WORK REQUIRED →
Beginning with the first line of the data below, reproduce every line unchanged, ending with the line that holds "[Close dialog] (144, 1241)".

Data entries
———
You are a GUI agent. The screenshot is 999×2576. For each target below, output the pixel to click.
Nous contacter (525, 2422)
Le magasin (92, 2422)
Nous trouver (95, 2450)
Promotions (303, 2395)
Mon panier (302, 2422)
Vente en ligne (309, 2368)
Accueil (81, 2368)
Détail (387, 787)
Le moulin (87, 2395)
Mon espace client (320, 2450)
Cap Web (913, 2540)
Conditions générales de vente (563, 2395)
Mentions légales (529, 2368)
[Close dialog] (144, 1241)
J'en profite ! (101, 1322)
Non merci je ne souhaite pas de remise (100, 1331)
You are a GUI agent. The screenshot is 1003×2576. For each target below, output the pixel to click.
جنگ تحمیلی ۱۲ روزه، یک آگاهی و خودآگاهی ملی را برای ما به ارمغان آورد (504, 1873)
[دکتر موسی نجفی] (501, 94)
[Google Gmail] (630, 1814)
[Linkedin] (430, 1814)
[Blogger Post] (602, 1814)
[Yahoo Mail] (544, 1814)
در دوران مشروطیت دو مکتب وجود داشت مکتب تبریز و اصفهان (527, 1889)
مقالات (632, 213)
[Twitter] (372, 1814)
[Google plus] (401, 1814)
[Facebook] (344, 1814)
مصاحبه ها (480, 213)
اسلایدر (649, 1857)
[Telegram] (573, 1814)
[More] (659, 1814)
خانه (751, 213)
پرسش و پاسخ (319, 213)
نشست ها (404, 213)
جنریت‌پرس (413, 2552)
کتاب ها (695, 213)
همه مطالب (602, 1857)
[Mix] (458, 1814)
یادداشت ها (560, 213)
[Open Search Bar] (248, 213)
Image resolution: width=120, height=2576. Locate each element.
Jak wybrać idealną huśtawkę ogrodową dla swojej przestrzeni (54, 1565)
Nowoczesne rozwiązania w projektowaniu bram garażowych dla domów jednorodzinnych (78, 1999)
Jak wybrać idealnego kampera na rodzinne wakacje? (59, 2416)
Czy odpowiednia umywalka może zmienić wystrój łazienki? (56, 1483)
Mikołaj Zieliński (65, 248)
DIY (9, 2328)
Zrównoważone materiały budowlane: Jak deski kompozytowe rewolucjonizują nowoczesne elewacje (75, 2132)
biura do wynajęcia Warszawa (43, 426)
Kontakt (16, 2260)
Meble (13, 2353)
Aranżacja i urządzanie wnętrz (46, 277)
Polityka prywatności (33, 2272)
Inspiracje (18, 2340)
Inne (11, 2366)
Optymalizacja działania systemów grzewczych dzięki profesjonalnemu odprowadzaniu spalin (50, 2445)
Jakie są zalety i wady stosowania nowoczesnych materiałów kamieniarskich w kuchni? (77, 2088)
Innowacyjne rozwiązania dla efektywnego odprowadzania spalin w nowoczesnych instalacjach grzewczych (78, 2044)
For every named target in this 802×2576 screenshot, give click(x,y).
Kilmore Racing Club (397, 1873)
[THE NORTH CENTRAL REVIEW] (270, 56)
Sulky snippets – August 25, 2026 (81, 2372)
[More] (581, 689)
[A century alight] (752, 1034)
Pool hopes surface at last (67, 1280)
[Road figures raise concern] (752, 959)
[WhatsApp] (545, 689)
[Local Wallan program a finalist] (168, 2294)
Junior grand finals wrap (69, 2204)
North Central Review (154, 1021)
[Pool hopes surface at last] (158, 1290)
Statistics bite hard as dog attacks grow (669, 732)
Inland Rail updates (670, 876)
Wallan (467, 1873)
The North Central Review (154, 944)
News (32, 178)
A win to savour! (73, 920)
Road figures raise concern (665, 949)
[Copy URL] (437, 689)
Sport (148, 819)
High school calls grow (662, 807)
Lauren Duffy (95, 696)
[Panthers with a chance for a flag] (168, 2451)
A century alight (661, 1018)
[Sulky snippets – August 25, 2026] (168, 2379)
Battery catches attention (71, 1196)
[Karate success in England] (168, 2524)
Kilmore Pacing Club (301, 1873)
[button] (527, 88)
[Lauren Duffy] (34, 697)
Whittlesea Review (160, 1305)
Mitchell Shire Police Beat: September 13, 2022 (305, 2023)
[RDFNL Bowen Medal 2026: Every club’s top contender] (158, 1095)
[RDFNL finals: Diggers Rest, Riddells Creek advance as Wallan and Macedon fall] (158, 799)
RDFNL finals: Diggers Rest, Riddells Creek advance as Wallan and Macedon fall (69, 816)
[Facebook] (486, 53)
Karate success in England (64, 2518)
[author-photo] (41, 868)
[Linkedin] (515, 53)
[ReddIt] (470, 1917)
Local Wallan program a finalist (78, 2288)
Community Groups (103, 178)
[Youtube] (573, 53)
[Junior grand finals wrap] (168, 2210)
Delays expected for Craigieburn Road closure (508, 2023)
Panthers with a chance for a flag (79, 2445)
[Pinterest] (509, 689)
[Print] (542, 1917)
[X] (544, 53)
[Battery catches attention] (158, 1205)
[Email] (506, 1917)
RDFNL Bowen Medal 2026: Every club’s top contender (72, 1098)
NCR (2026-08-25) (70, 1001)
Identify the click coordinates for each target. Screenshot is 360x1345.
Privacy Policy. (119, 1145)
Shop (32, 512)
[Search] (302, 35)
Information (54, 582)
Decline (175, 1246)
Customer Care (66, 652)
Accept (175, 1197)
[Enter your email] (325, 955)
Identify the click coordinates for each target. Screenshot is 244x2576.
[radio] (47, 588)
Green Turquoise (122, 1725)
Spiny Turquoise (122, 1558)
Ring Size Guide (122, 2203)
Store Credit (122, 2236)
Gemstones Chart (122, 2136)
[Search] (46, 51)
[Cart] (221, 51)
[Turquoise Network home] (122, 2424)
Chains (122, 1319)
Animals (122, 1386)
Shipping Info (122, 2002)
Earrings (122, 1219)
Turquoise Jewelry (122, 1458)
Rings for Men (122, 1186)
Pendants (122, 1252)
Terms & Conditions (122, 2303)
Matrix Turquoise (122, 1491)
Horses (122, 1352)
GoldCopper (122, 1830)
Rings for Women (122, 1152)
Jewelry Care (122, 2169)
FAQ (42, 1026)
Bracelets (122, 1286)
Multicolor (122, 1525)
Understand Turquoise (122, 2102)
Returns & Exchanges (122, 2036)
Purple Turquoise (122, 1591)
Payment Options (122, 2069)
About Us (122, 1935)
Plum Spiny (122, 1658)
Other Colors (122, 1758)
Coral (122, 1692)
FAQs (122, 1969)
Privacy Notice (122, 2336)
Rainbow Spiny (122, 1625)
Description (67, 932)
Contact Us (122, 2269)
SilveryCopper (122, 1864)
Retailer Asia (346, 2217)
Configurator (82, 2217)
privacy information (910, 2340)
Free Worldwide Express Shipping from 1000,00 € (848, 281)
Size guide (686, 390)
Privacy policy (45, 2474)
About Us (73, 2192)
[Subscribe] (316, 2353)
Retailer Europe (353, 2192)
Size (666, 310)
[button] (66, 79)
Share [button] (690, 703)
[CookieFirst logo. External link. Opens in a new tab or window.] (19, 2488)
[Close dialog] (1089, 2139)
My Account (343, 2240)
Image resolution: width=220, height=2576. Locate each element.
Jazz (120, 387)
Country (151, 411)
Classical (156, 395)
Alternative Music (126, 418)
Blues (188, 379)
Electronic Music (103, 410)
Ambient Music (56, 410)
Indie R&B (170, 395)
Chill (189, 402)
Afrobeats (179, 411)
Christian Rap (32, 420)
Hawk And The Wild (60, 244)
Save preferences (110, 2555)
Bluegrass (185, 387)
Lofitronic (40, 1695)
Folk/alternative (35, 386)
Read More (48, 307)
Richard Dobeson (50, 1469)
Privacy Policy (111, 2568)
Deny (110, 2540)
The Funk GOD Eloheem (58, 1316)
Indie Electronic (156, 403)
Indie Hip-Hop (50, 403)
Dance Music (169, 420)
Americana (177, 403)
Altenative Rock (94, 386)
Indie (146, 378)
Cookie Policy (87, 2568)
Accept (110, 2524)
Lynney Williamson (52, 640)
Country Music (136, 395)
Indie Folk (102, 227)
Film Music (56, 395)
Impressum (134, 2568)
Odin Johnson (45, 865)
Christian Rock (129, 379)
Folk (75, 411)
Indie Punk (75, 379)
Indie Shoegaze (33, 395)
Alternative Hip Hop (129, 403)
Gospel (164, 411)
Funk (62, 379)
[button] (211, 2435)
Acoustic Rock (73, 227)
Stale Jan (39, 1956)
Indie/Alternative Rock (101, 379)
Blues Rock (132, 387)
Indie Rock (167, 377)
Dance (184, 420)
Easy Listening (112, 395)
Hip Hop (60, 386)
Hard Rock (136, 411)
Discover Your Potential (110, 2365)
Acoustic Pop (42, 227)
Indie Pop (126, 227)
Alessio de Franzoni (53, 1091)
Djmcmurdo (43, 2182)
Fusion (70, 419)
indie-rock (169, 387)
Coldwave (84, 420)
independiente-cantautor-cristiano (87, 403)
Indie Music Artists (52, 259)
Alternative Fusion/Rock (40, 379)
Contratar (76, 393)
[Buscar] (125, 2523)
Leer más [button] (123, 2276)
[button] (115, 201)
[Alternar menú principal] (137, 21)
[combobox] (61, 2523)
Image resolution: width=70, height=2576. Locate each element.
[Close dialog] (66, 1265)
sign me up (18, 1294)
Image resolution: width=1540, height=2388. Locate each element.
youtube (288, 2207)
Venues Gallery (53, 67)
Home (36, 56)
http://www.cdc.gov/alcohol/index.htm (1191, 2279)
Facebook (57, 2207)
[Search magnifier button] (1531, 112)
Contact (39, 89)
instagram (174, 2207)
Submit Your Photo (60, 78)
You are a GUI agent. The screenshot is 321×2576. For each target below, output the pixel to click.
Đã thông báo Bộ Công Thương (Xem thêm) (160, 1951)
———
ANSWER SECTION →
You are a GUI agent. The screenshot is 999×2576. For each target below, output the pixel to click.
Nous contacter (525, 2422)
Le magasin (92, 2422)
Nous trouver (95, 2450)
Promotions (303, 2395)
Mon panier (302, 2422)
Vente en ligne (309, 2368)
Accueil (81, 2368)
Détail (387, 787)
Le moulin (87, 2395)
Mon espace client (320, 2450)
Cap Web (913, 2540)
Conditions générales de vente (563, 2395)
Mentions légales (529, 2368)
[Close dialog] (144, 1241)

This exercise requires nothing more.